Stat 411/511

Data Analysis 2

Due on canvas Nov 20th @ midnight

The grading rubric.

The General Social Survey

.. conducts basic scientific research on the structure and development of American society with a data-collection program designed to both monitor societal change within the United States and to compare the United States to other nations.

For this data analysis you are provided with subset of the 2012 survey containing married respondents, where the wife received at least a high school degree. For the purposes of this analysis you may treat this as a simple random sample of such Americans.


Each row of the dataset corresponds to one household. The variables are described below, and correspond to questions pertaining to education levels and time spent on household work.

Consider the difference in time spent between husband and wife on household work. Answer the following questions:

  • Is there evidence the mean difference in the number of hours of time spent on household work between the husband and wife, depends on the wife’s education level?
  • For each of the wife education levels, by how many hours does the mean difference in time spent between husband and wife, differ from that of the next lowest education category?

Your report should include the following sections:

  • Introduction Give a brief overview of the data, a little bit of background and the questions of interest. Keep this concise, understandable to someone outside of this class, free of statistical jargon and to the point. You should provide a summary graphic of the data involved and some basic summary statistics.

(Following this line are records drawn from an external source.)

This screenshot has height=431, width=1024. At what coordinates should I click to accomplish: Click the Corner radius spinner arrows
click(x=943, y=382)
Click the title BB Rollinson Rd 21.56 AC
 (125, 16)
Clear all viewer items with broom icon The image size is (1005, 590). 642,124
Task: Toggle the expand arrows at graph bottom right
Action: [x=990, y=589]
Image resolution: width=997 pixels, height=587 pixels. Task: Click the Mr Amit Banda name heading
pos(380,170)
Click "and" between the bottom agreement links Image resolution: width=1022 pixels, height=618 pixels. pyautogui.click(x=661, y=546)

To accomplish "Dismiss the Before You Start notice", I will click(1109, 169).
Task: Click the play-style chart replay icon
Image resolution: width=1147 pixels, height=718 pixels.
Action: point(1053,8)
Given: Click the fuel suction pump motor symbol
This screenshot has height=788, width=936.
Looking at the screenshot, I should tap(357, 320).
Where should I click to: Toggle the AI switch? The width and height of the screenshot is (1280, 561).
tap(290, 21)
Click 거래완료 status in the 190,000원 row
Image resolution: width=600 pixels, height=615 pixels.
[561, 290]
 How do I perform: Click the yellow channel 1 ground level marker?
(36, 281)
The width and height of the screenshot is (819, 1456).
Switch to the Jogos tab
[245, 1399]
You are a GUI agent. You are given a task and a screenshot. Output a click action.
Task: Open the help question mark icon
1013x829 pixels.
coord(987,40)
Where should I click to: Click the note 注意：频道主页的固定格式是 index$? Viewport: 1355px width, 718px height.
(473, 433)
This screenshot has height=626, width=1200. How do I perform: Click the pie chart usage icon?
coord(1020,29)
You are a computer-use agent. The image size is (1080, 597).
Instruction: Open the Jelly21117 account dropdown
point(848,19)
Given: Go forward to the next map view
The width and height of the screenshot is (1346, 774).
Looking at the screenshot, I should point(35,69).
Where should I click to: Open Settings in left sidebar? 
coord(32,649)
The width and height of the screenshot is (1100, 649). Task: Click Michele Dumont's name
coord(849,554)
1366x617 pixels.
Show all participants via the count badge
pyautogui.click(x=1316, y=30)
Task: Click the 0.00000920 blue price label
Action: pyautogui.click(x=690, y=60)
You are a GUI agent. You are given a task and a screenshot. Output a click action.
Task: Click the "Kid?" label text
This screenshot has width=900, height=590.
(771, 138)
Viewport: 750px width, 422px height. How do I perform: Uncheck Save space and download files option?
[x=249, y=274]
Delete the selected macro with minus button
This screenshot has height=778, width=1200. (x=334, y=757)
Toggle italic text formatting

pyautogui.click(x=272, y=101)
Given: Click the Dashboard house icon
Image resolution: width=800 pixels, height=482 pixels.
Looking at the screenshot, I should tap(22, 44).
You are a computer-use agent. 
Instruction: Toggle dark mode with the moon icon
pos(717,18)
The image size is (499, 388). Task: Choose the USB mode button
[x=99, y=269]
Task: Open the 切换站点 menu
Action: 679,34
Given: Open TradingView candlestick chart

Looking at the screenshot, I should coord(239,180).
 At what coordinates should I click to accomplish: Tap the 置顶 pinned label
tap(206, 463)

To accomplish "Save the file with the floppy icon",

  • Methods Describe your reasoning for the procedures you have chosen to answer the questions. State the assumptions of the procedures, and show or describe why you think they are reasonable assumptions in this case (or why the test might be robust to violations of the assumptions). Explain any changes, transformations or other modifications you make to the data.

  • Summary Provide a brief non-technical summary of your findings that answers the questions of interest (like the statistical summaries we have been writing). Make sure you include some indication of the scope of inference (Can population inference be made? To what population? Can causal inference be made?)


husband_degree Level of education of husband, see table below for values
wife_degree Level of education of wife, see table below for values
interviewed Who answered the survey questions? (I.e. the respondent)
husband_hours How many hours a week the husband spends on household work, not including childcare and leisure time activities, as reported by the respondent.
wife_hours How many hours a week the wife spends on household work, not including childcare and leisure time activities, as reported by the respondent.
diff_hours The difference wife_hours - husband_hours, if positive the wife is reported to spend more time than the husband.

Education categories

LT HIGH SCHOOL Less than high school
HIGH SCHOOL High school
JUNIOR COLLEGE Junior college or Associate’s Degree
BACHELOR Bachelor’s degree
GRADUATE Graduate degree